*Supplied entries:*
>> Begin
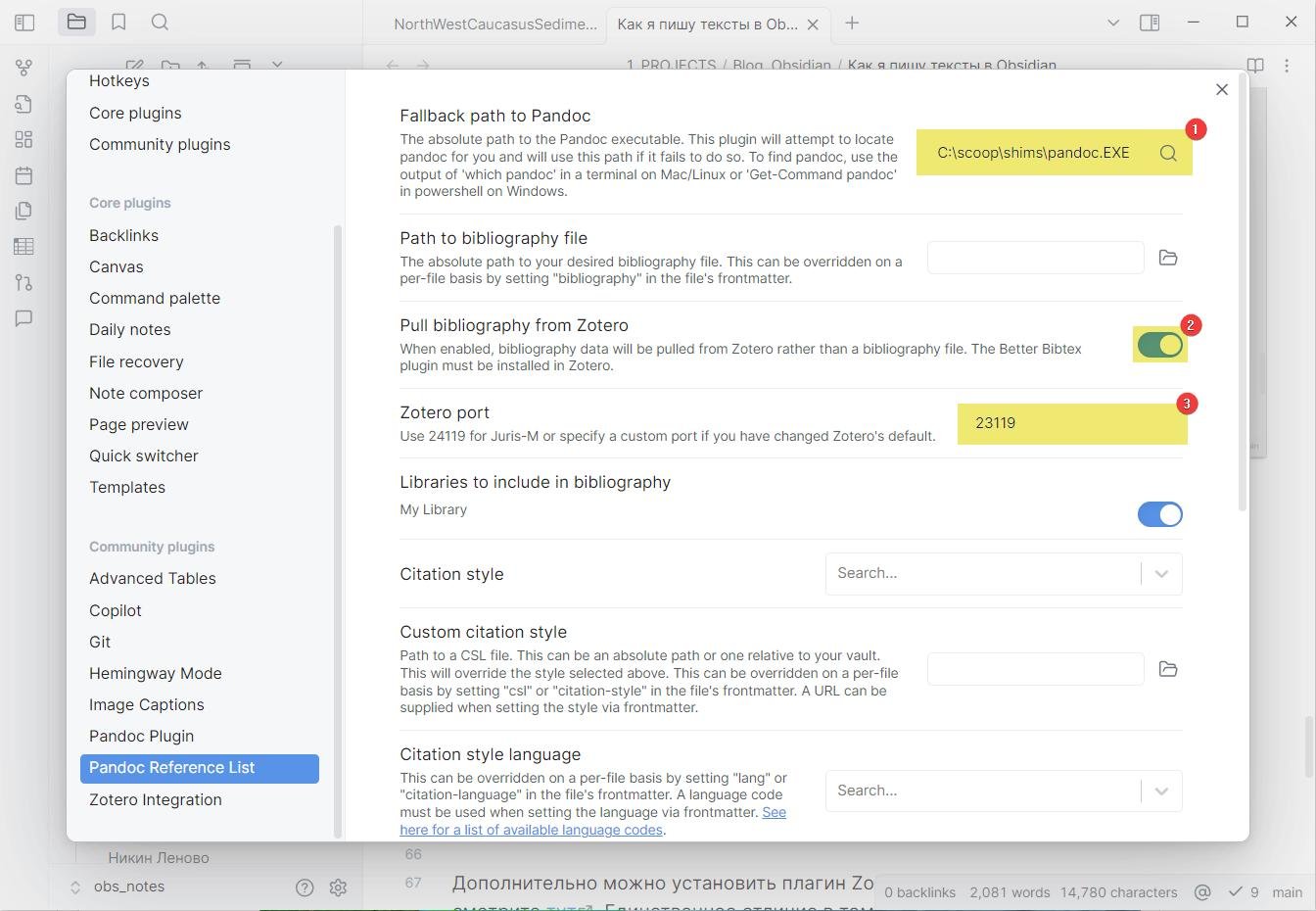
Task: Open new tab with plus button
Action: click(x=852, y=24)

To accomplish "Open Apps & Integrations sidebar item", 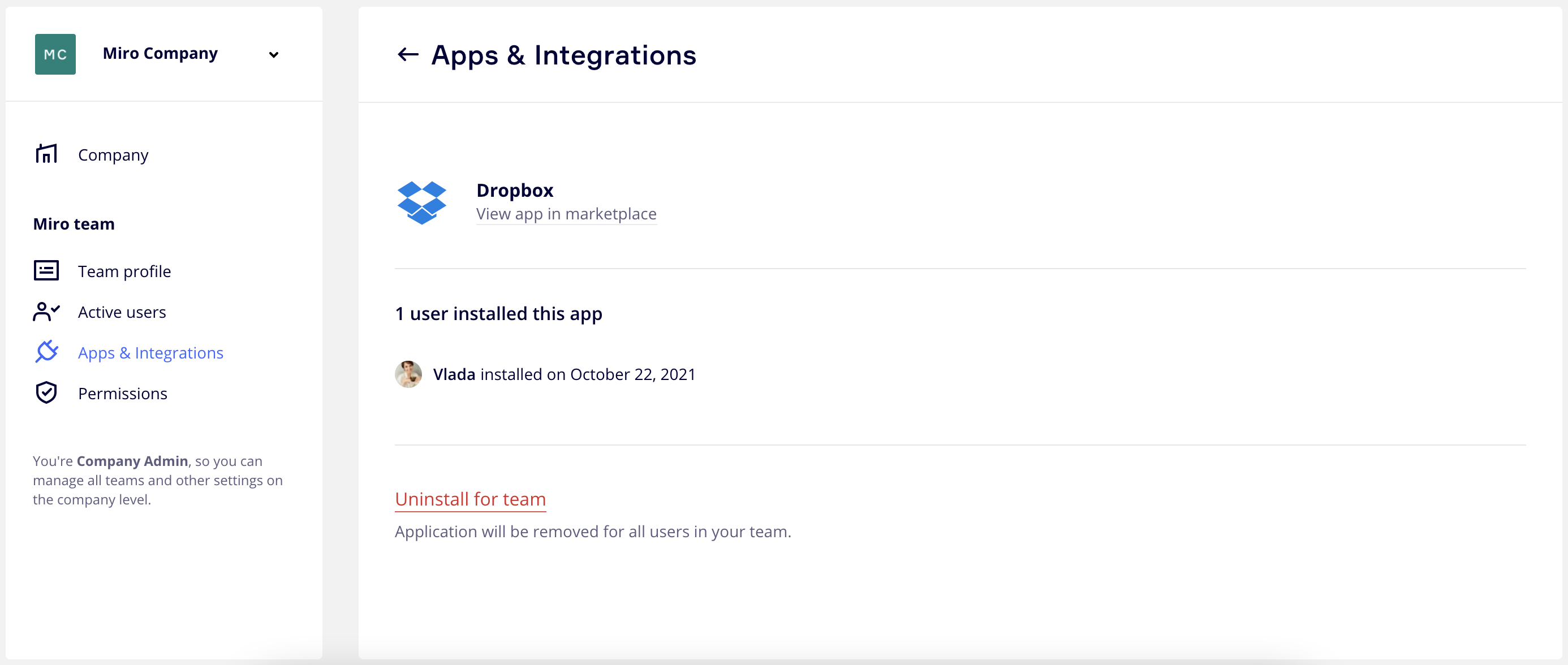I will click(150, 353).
>> End
>> Begin
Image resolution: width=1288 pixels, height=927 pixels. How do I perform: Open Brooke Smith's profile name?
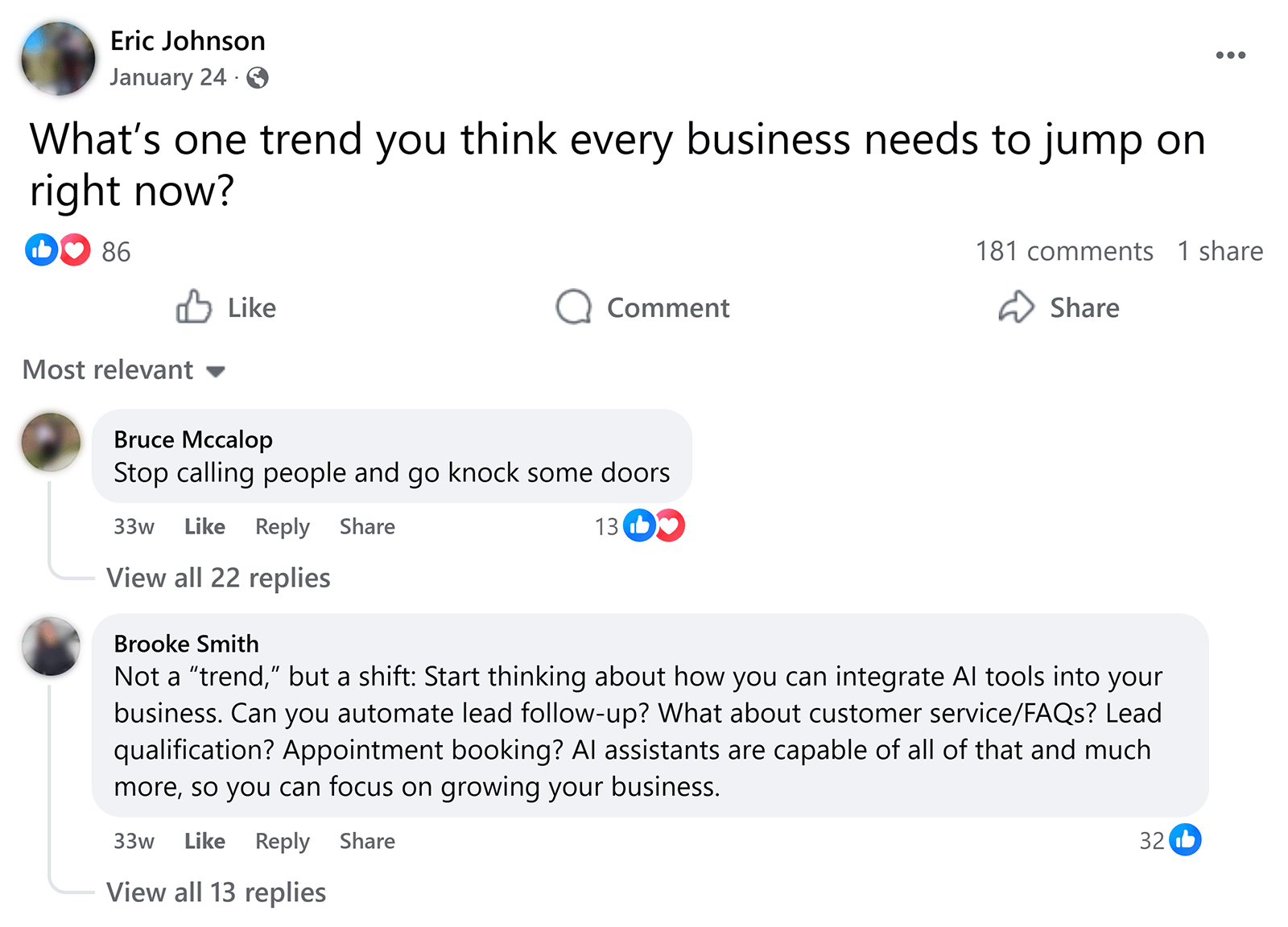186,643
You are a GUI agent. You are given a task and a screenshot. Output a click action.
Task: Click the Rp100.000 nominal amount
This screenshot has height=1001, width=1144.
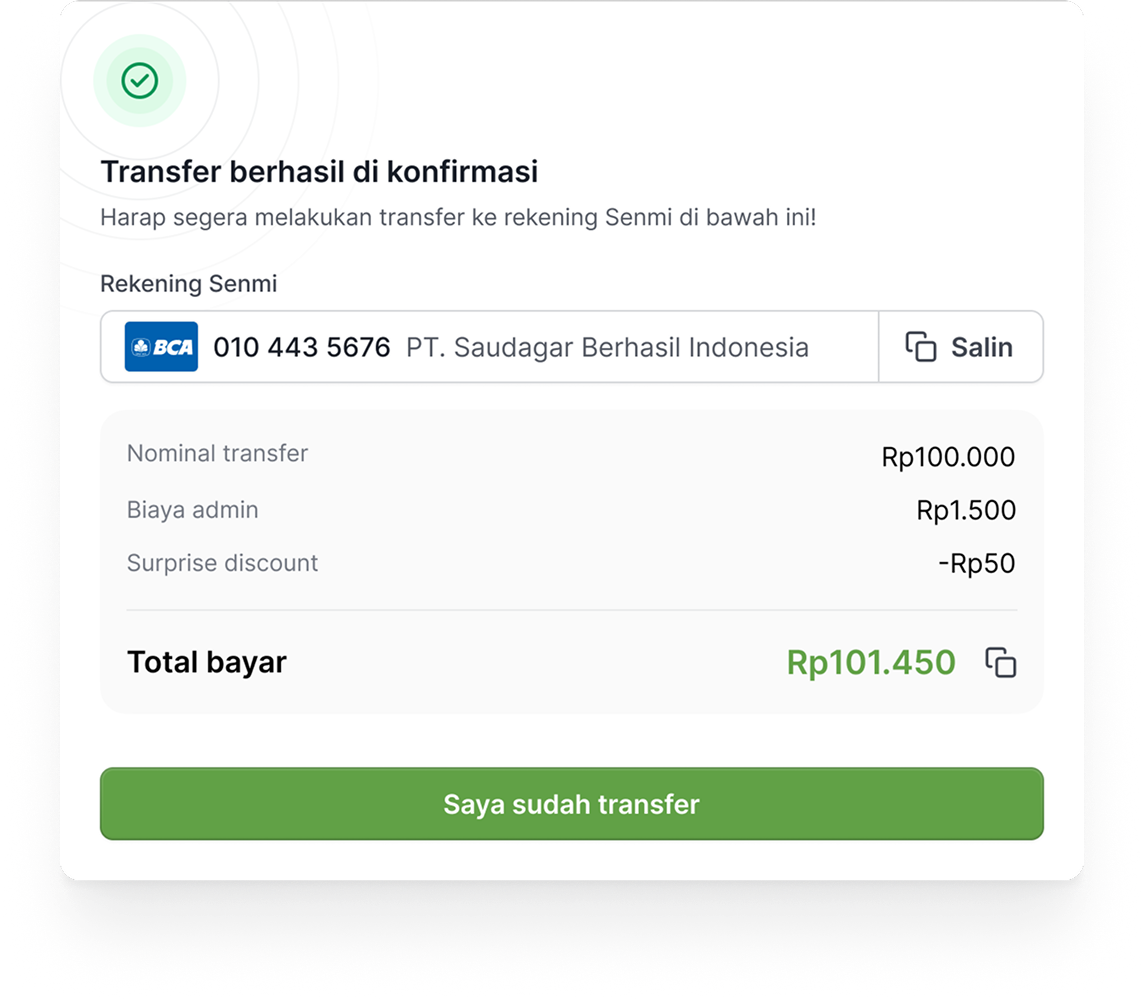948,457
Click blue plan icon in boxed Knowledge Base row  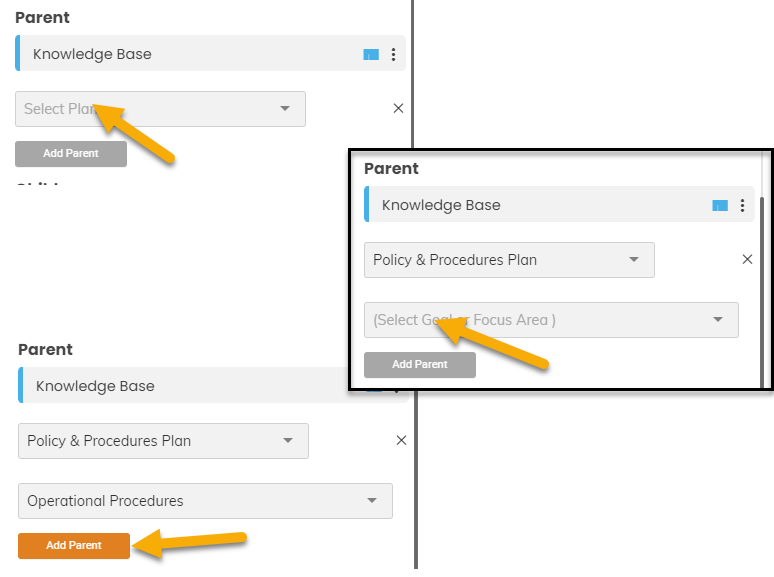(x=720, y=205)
>> End
*Task goal:* Return each line of the listing above that contains the string "width".

*Result of the task:*
Image resolution: width=1288 pixels, height=927 pixels. How do I perform: Open Brooke Smith's profile name?
This screenshot has height=1001, width=1144.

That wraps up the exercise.